Само слово «простор» уже несет в себе экзистенциально-эстетическую ценность, потому как мыслится в качестве пространственного образа воли   – приводим значение по словарю Ожегова:
1. Открытое и широкое пространство;
2. Свобода, раздолье, приволье;
В русской культуре простор понимается как такая данность открытого пространства, в которую включен метафизический опыт. «Простор воспринимается как пространство, дающее место и возможность для присутствия. Впускает то, что не занято, пусто. Впускает пустота» .  Основные формы, определяющие простор – пустота и простота. Пустоту или абсолют выражает символика белого цвета, которым с первых минут заполняется кадр.

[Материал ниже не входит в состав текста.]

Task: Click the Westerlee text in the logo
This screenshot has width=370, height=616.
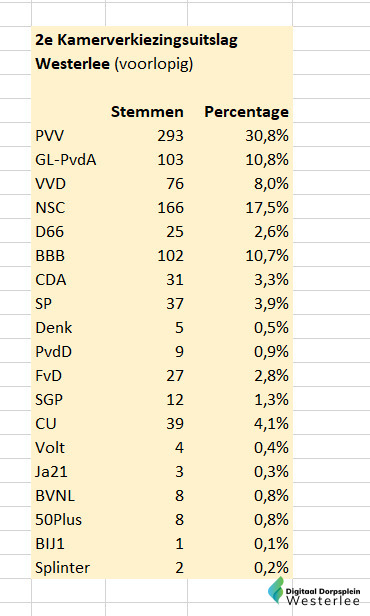Action: tap(323, 600)
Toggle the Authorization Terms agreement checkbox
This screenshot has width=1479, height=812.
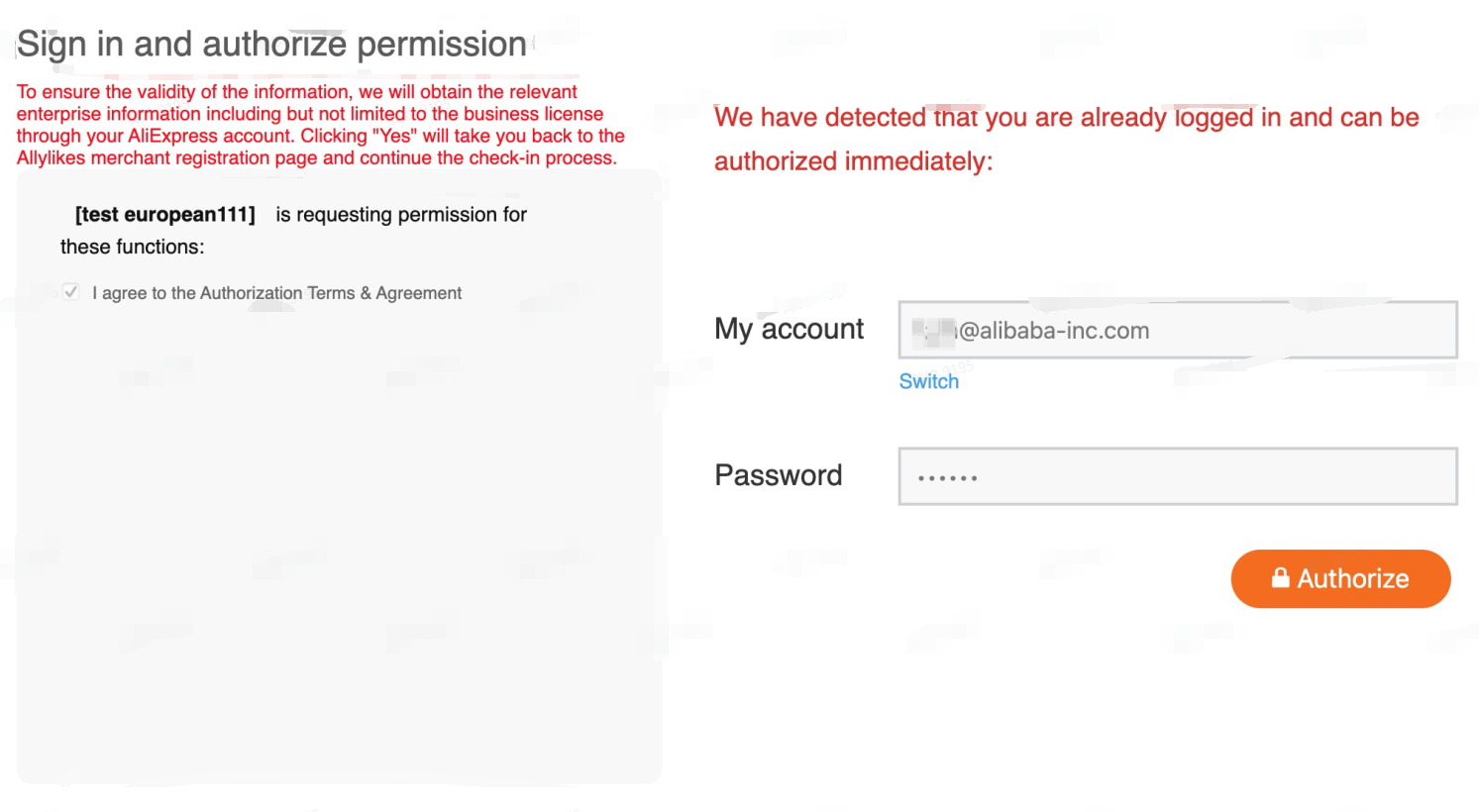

Понимая внутренние законы художественной композиции в системах прямой и обратной перспектив (от выбора той или иной зависит тип мировоспрятия зрителя, тот тип художественной условности, которую предлагает автор и соглашается зритель), мы сможем говорить о разных способах выражения картины мира автора и постижения им внутреннего мира человека. Пространство линейной перспективы выражает иллюзорный, но жизнеподобный мир, который ориентирован на зрителя. Ускользающий горизонт, где сходятся линии создает эффект втягивания в кадр, а значит и сопричастности зрителя.
Кадры, где изображение расфокусировано по краям, выполнены в стилистике Сокурова. Размытые границы кадра и искаженное внутрикадровое пространство создают иллюзию обратной перспективы. Обратная перспектива, используемая в написании икон, в свою очередь создает духовное пространство фильма. Тюремные больные, за которыми вызывалась ухаживать Люба, сняты именно в таком ключе. Они уже не туберкулезные «зэки» - они переходят в разряд мучеников.

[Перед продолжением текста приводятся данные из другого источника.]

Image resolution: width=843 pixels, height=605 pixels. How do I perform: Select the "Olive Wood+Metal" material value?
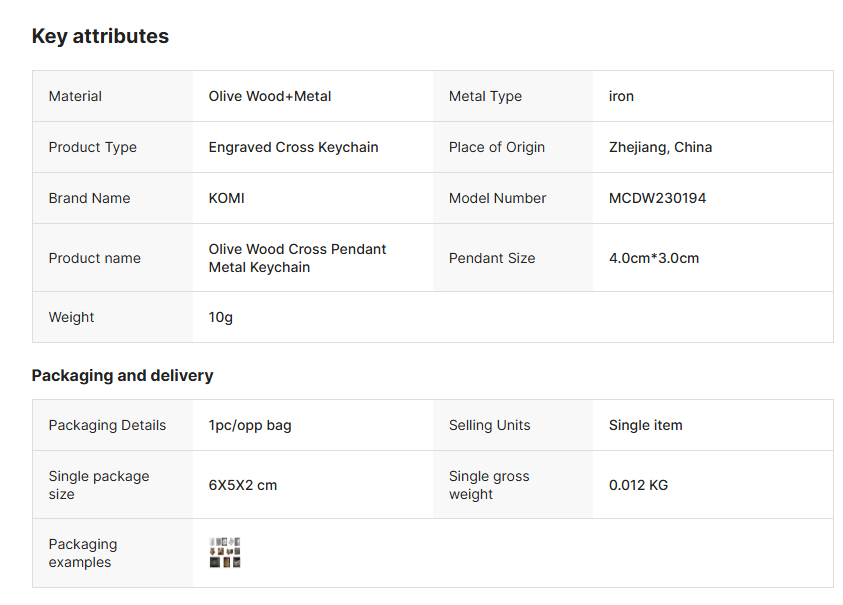(x=270, y=97)
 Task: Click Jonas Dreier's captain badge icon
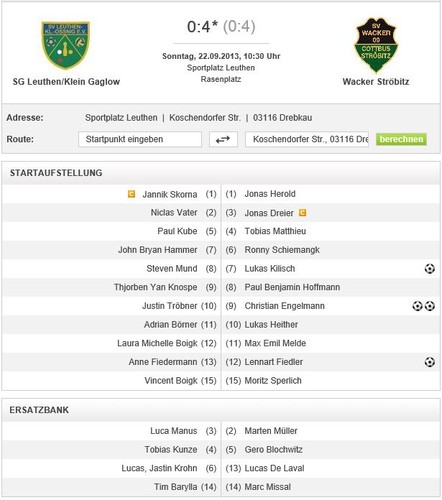tap(302, 213)
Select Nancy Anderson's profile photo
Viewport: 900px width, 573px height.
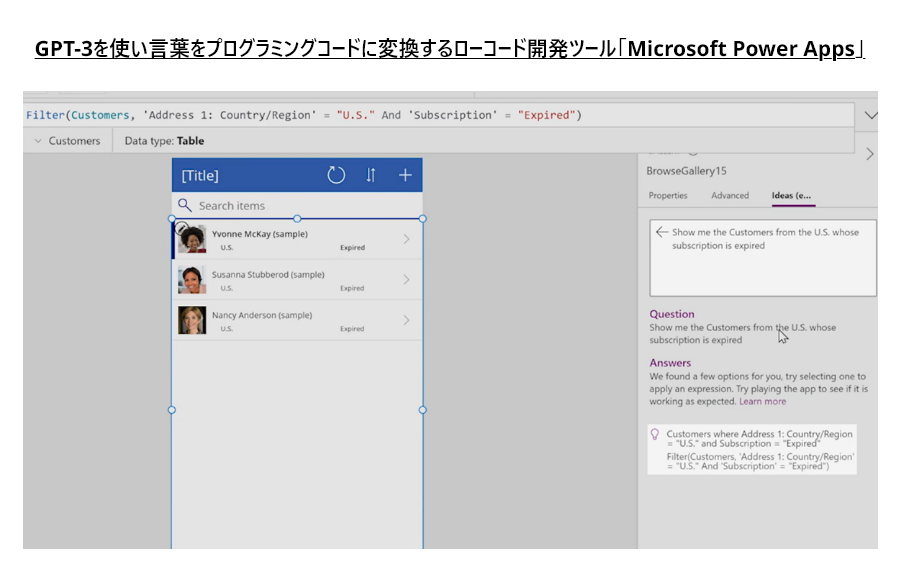click(x=192, y=320)
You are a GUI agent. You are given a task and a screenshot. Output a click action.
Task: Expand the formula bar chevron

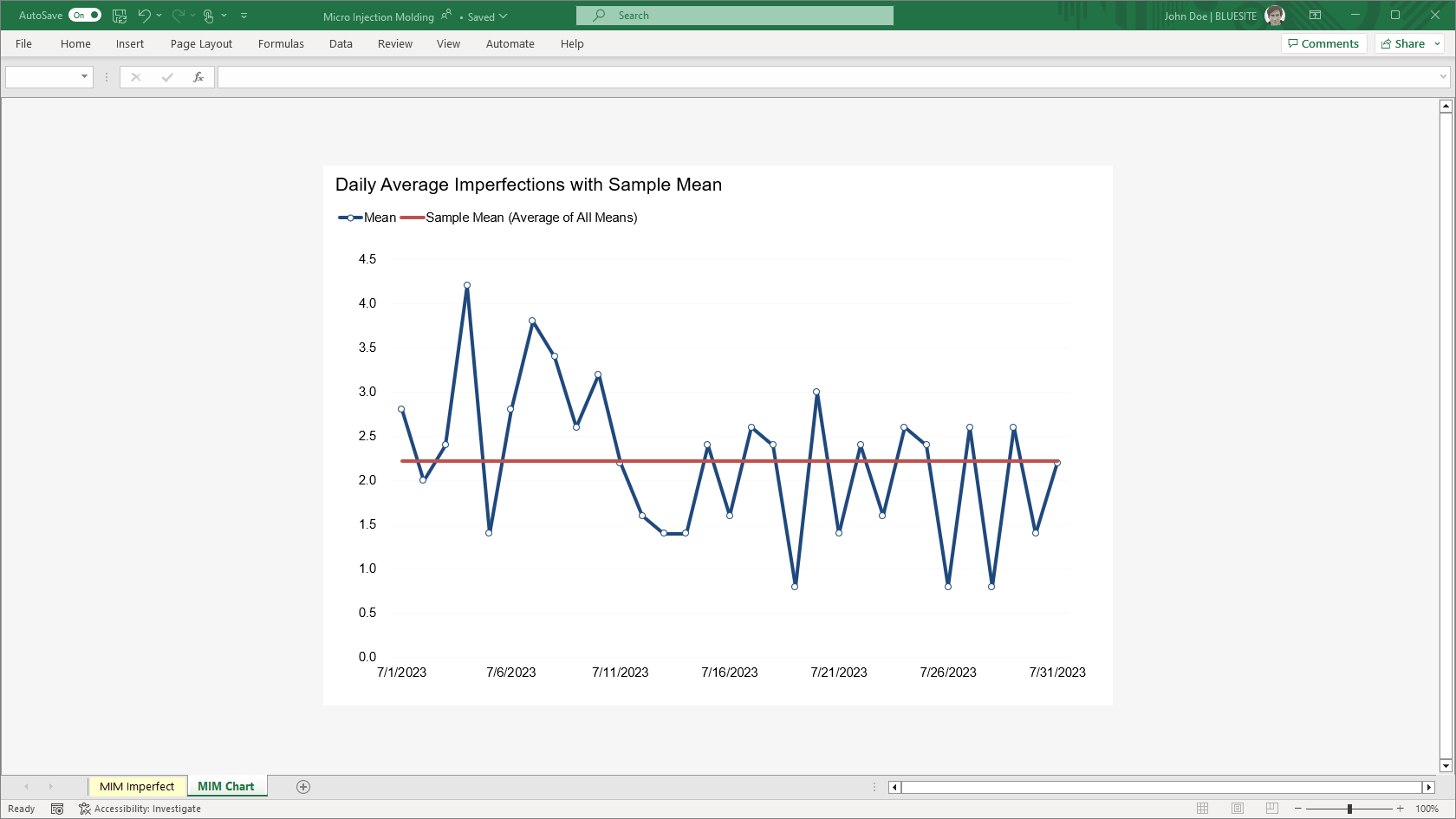(1443, 77)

В отсутствие духовного начала в человеке, невозможно приобщиться к величественному прошлому, впитать мудрость времени, обрести родину, посещая храмовые комплексы ради «галочки» и проезжая мимоходом места предков. Любовь предается размышлениям – если бы она не уехала из родного города… Люба, также, как и её новая подруга Таня, продавала бы билеты в музей и, между делом, футболки – с одной продажи-то недельный план выполняется. Запоминающаяся деталь: акцент на алой футболке, на которой изображена не туристическая достопримечательность, а символика почти «Единой России» - медведь с топором на фоне триколора. Таня, осыпаемая белым пухом, трясет этой футболкой оттенка крови на фоне белых стен – цветовая символика срабатывает как сигнал-предупреждение. 

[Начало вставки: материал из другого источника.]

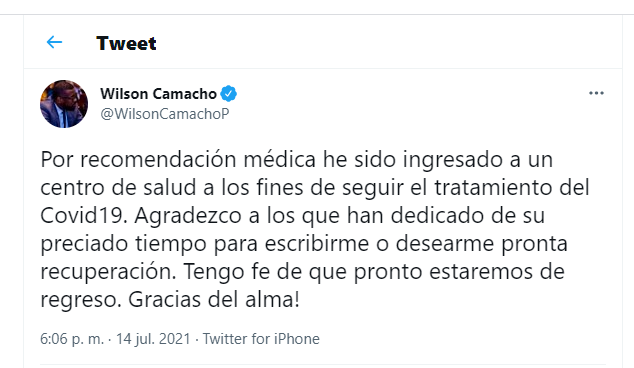Open the 6:06 p. m. timestamp
634x368 pixels.
tap(72, 338)
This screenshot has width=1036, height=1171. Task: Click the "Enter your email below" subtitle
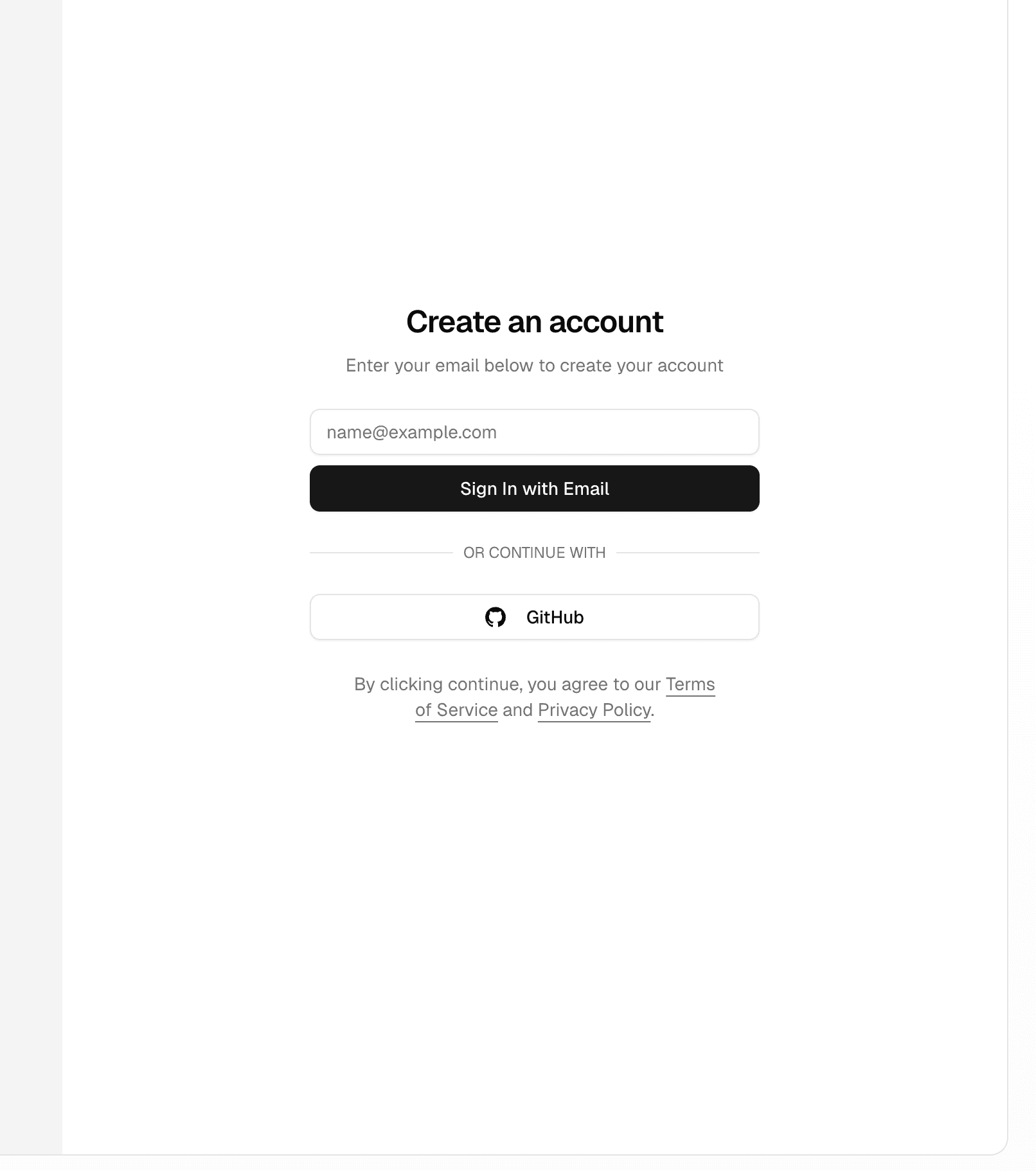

Андрея отличает от матери взгляд. Он практически все время смотрит снизу-вверх. В юношеских наивных глазах появляется какое-то подобие благоговения, когда он внимательно рассматривает храмовый комплекс. Камера, заходя с его спины, подчеркивает эту направление, вторя движению головы снизу-вверх. Величественный храм нависает над ним, зловеще сливаясь с белоснежной средой под цвет стен. Затрудняясь в определении актерских задач, сложно однозначно сказать, что все-таки движет Любой: искренняя потребность в духовном начале, или же визит на малую родину – лишь на показ. Но на колокольню, на самый высокий участок, она забирается первая, с каким-то шаблонным неискренним восхищением восклицает: «Ты посмотри, какая красота!!!... О, Русь, моя!..»
Сцена в местном сельпо: Андрей вышел из дома в разных ботинках, теперь им нужно приобрести обувь. Героине Ксении все здесь кажется нелепым и смешным, будто эти ржавые игровые автоматы родом не из её детства. Андрей же презрительно отказывается от китайских кед, но, что действительно привлекает его внимание – ватник и резиновые сапоги. Возможно, для него этот ватник и есть черта той Родины, «немытой России», которую он никогда не видел и не увидит. А не преисполненное фальшью чтение стихов с колокольни, перемешанное с разговором про чернозем. Любе его неподдельного ребяческого интереса не понять. Недаром оскорбленная продавщица в ответ на беспардонный хохот Любы предупреждает: «Хулиганы, сейчас милицию позову!».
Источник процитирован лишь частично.